I’d like to share with you something we see in veterinary clinics. Especially in cats.
This cat was hiding under the owner’s bed for 3 days before they could manage to get her out and to the veterinarian. Can you see that 3rd eyelid? Can you appreciate how very yellow it is?
Cats should not be yellow. But this one was very yellow, even throughout her entire body. Look at her skin color in her ears.
She had urinated in the kennel on the way to the clinic, and it was nearly orange.
Here is her mouth, yellow rather than nice and pink.
So what is making this kitty yellow? The answer is bilirubin.
Bilirubin is an indicator of liver disease or massive destruction of red blood cells. Also known as jaundice, the bilirubin is so elevated that the body can no longer process it. That extra bilirubin gets deposited in the skin instead of normally exiting the body through the liver and gallbladder.

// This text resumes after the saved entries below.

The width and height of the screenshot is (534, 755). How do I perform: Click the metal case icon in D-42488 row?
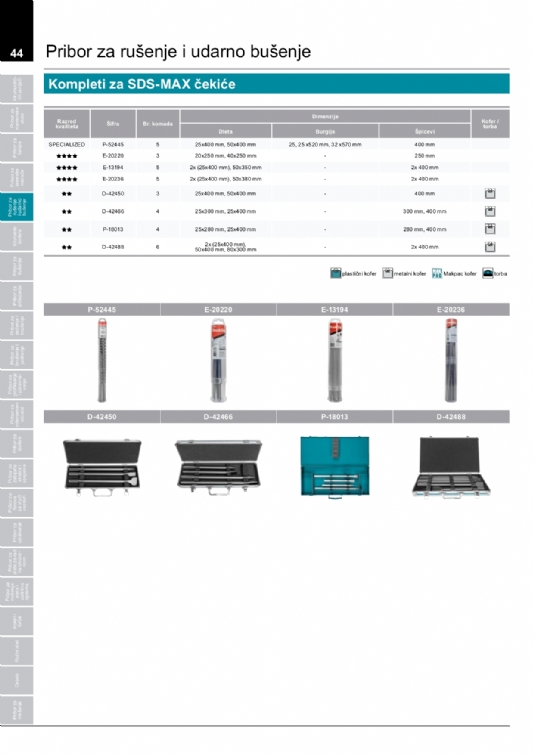click(x=490, y=247)
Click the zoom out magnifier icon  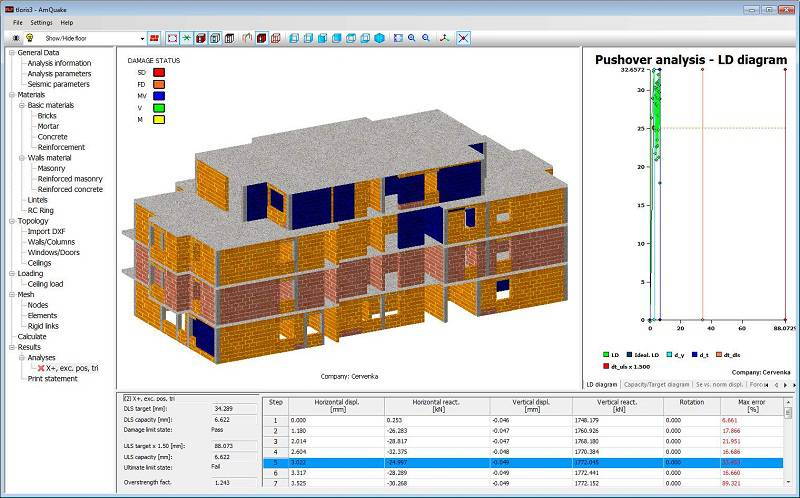click(x=426, y=38)
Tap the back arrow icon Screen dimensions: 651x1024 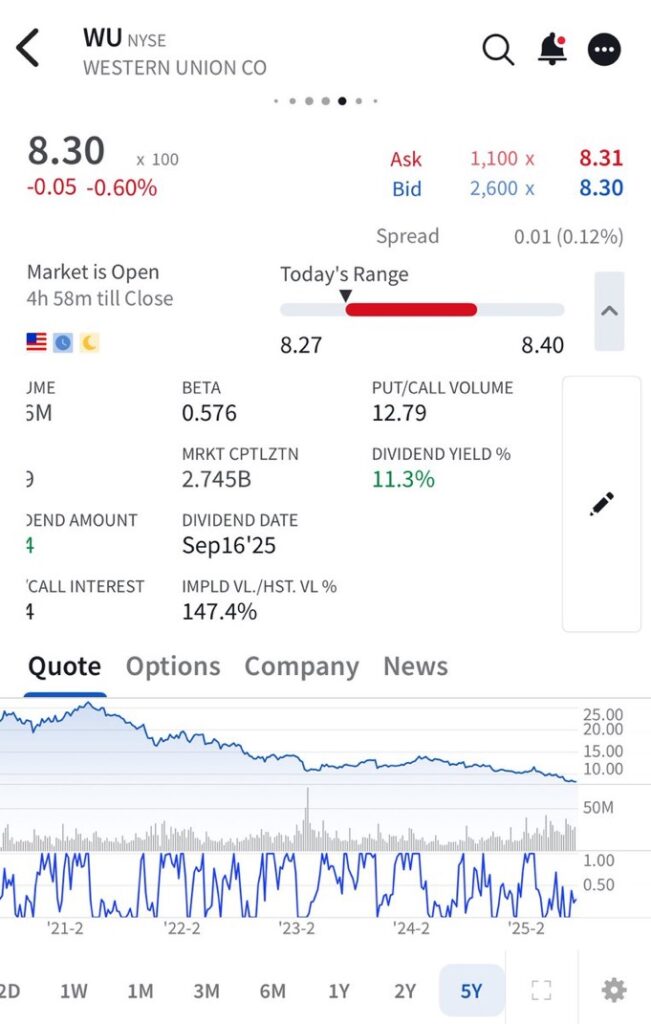[28, 48]
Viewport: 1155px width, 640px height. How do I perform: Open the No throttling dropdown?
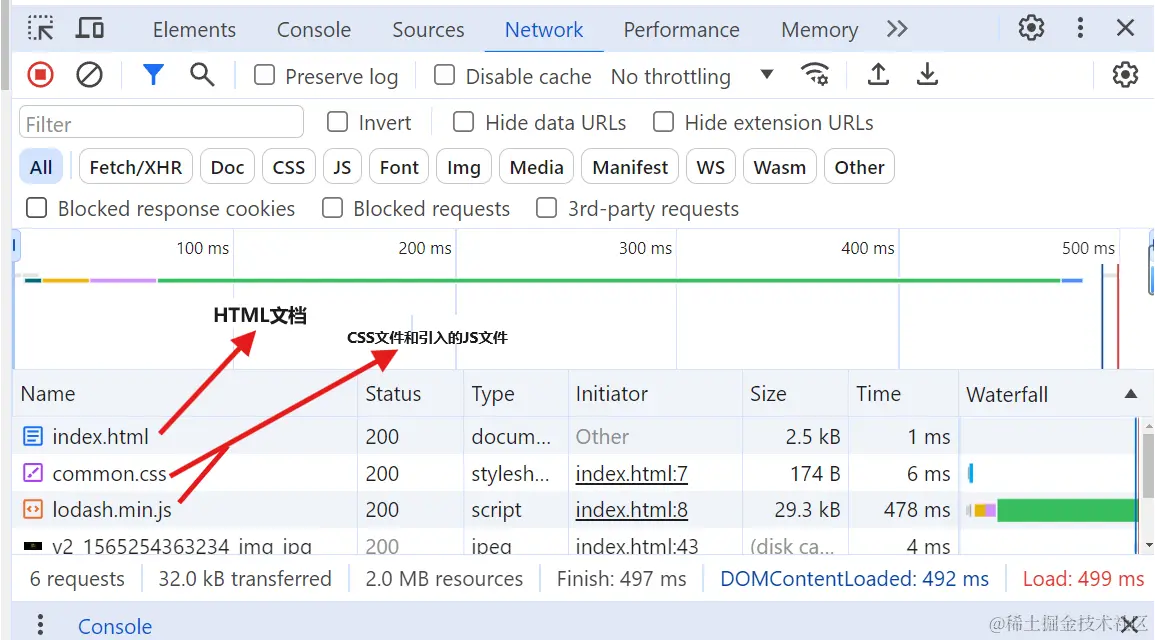click(x=692, y=76)
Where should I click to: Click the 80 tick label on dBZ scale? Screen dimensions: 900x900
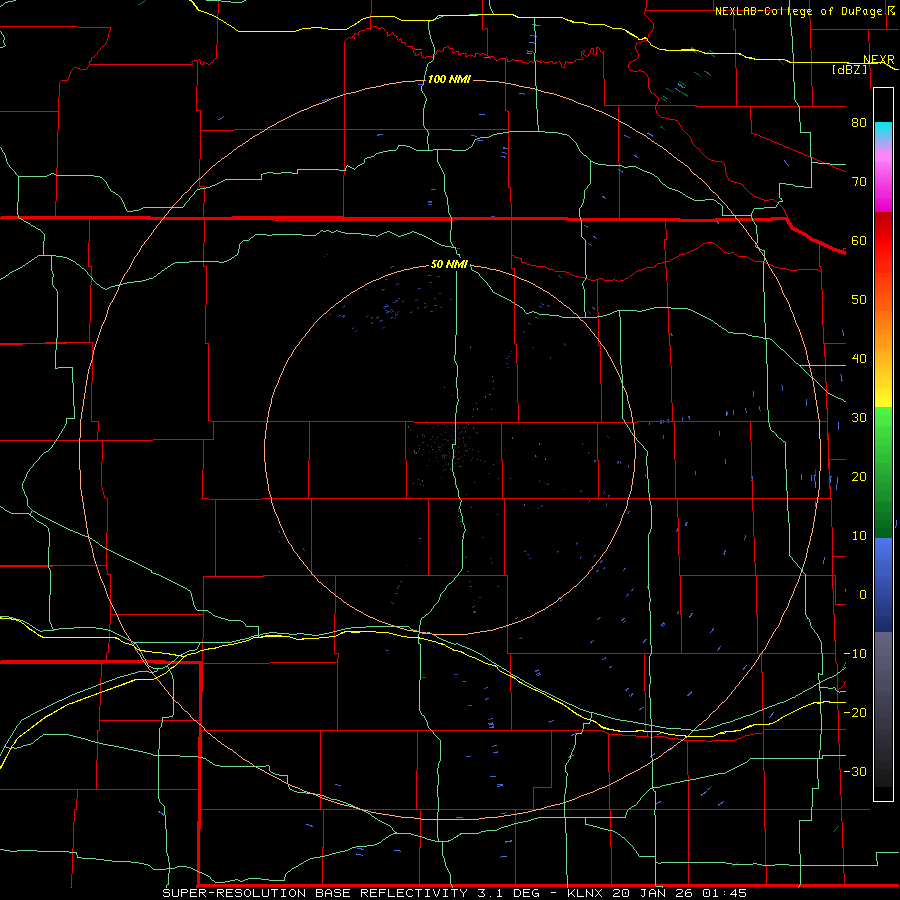859,122
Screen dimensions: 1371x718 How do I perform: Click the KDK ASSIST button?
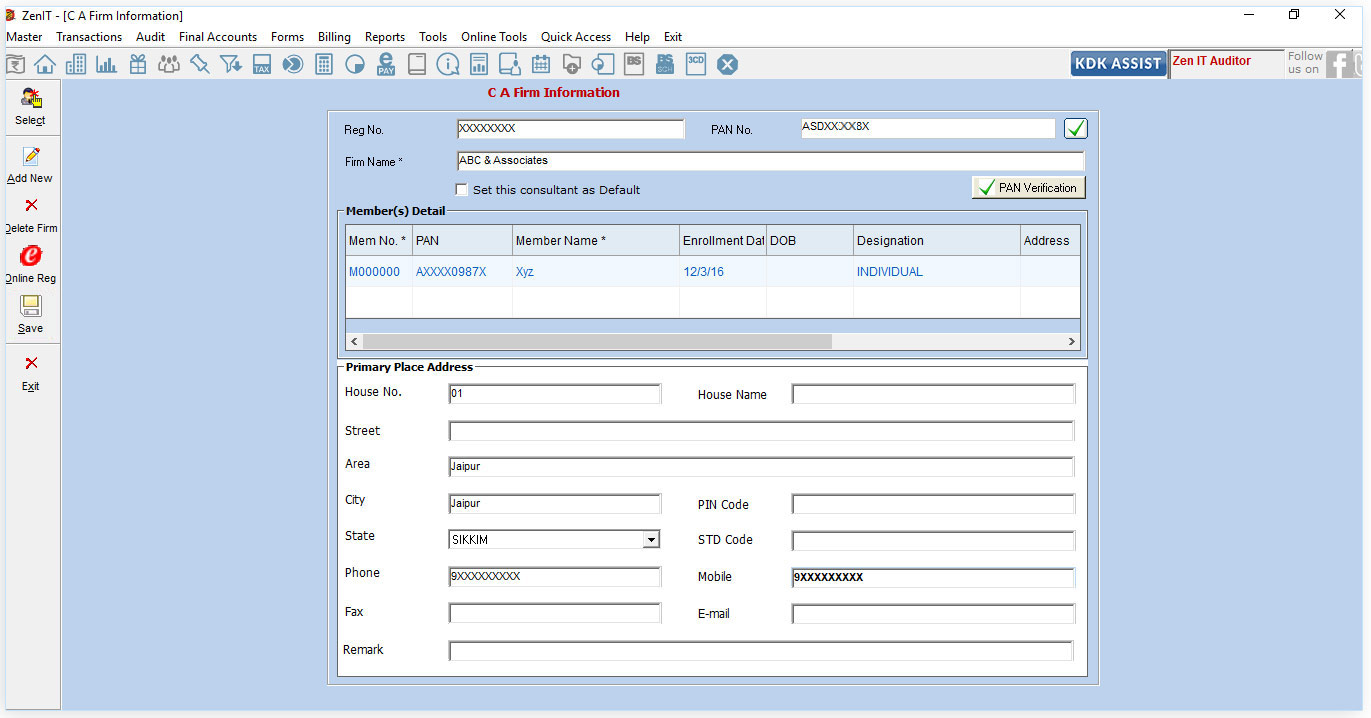(1117, 64)

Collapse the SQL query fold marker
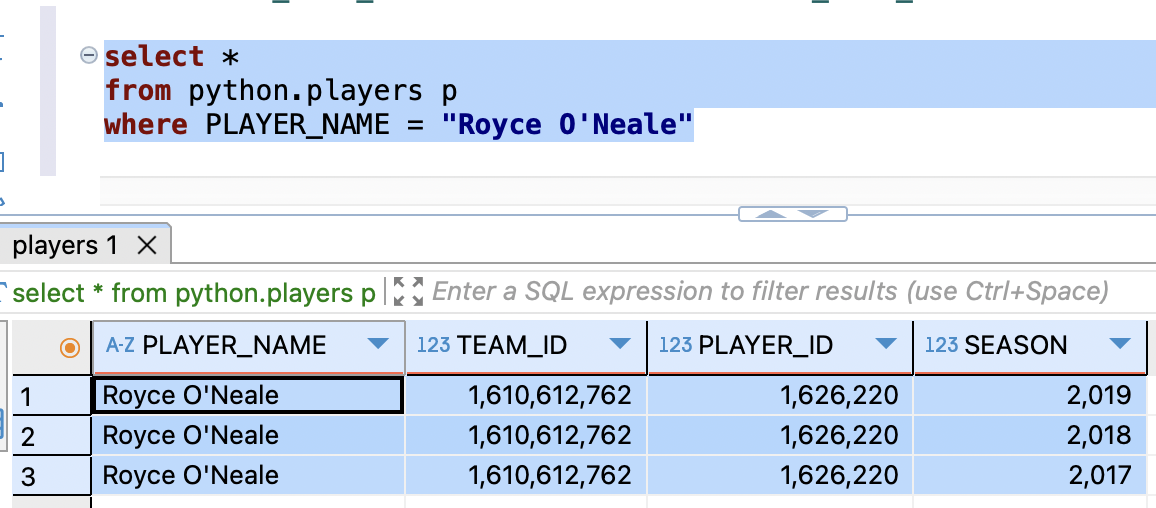(89, 55)
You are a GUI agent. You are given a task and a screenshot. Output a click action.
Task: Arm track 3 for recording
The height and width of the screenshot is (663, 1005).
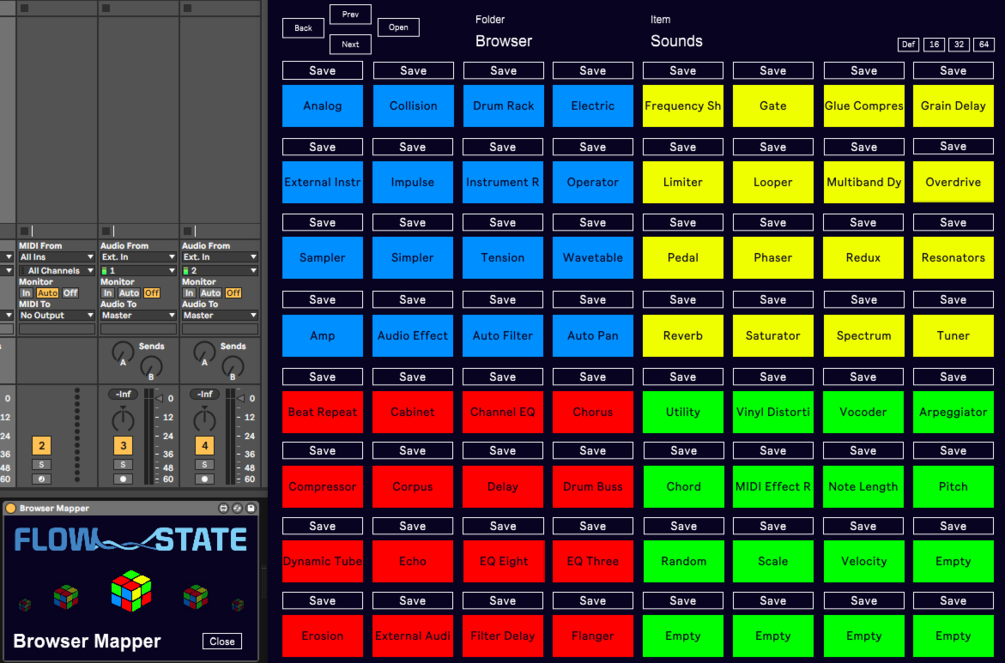pos(123,479)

This cat definitely needs some blood work to help narrow down possibilities and offer some treatment options.
An ultrasound of her liver would be helpful as well.
This cat will need hospitalization and intravenous fluids to help flush her liver while watching her kidneys to make sure they can handle the fluid excess.
There are liver support supplements and special diets.
Sometimes we can save these animals and sometimes we can’t. The best we can do is hospitalize and offer supportive care until the liver starts working again.
Please remember that your veterinarian and the clinic staff are extremely involved in your pet’s care. Be nice to them. When we lose patients, it’s difficult for everyone.